Service-Discovery-Over-DNS is typically the use-case. It's used as a compatibility layer for software where you either can't or don't want to integrate the native discovery APIs. Consul is a good example of this. You don't actually have to know how to speak Consul to get automatic service discovery, all you have to do is query a DNS name to get the hosts registered for a particular service.
That doesn’t answer my question at all, unless you mean that people make bad engineering decisions because they like using cute things.
dig is not affected by alpine’s decision here because dig does not use gethostbybame.
No DNS client would be.
This affects gethostbyname which very few programs in my experience even support robustly, so any “use-case” where someone is using 100 results would surprise me.
It seems if you need to write something custom, a www client is better (which consul also supports).
I think if you insist on writing gethostbyname instead of the res_* calls in bind, and robustly handle all results in a sensible way, then that’s silly, and if you have an existing application that works great with ~70 addresses but not 100 I would be curious to know what it is.
I'm not really sure what you mean by "support gethostbyname robustly" or that "dns clients aren't affected." Because on a GNU/Linux system the only correct method of resolving DNS is by using gethostbyname (or nowadays getaddrinfo) and friends. If you do anything else things will be broken because you aren't following the distro's/system integrator's/sysadmin's/user's configured NSS modules for name resolution.

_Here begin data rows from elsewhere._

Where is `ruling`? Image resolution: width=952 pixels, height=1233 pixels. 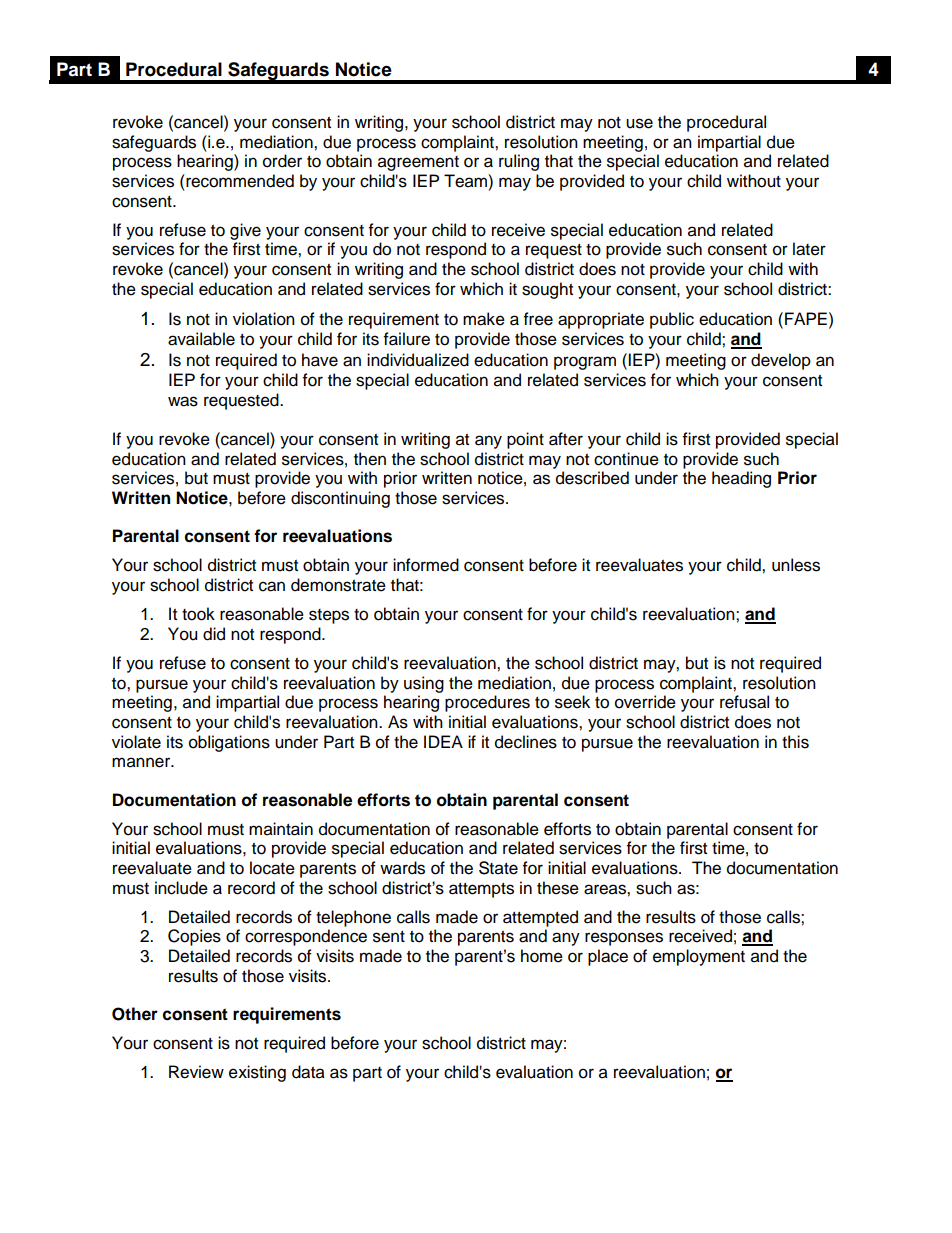
ruling is located at coordinates (519, 162).
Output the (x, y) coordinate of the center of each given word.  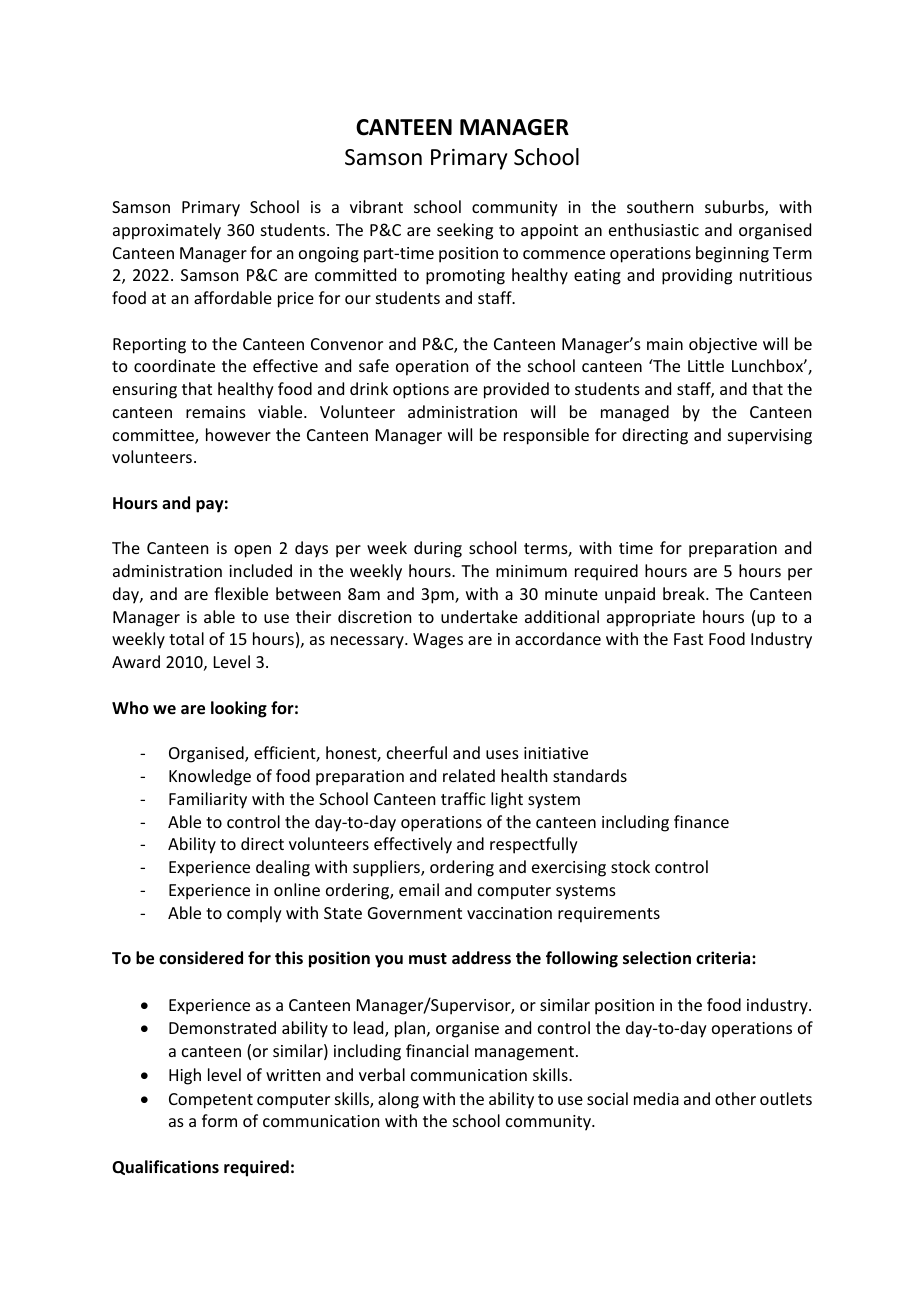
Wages (438, 641)
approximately (167, 231)
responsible (546, 436)
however (238, 434)
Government (415, 913)
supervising (770, 437)
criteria (724, 958)
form (219, 1120)
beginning (732, 254)
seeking (465, 231)
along (398, 1100)
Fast (688, 639)
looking (239, 709)
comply (254, 914)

And getaddrinfo returns a linked list of results so it's not exactly hard to support 100 results. All the actual junk about TCP/UDP is completely abstracted away from the caller.
So sure, while you could use your own DNS client specifically for talking to Consul's DNS server the whole point of the thing is to act as a compatibility layer for software you didn't write and which will 100% of the time use glibc's methods.
> on a GNU/Linux system the only correct method of resolving DNS is by using gethostbyname
I don't think that's right.
gethostbyname() doesn't query DNS, it queries names, which includes /etc/hosts, and possibly NIS, active directory, and other possible things. Most applications would never be expecting 100 results from one of these queries and many will not tolerate it well.
Specialised users of gethostbyname() can certainly do better, but what I doubt is the wisdom of such specialisation: It certainly has nothing to do with the application -- it is literally under the control of the network administrator as you are well aware. Specialisation can occur in your application, but it can just as easily specialise another way.
On the other hand, if your application really wants to specially speak to Consul's DNS (as opposed to whatever the network administrator is doing) it can definitely use res_query()
> so it's not exactly hard to support 100 results
Maybe we mean different things by "support": What do you do with them?
> I'm not really sure what you mean by "support gethostbyname robustly"
When most applications connect to a host they get from gethostbyname they often connect to the first, and give up if the connection opens and resets: This is exceptionally common with load balancers and address translation. To those applications, what is the point of giving them multiple results in this situation?
A few applications try to handle the result robustly: connect to a random member of the list, or connect to several in parallel and try the request in parallel. Some applications do really wild stuff here to make a good user-experience.
Most do not.
When someone types `ping google.com` (for example) you only ever get one result. If that name doesn't ping, it doesn't try another.
Most are like that.
Hopefully that makes what I mean by "robustly" clearer.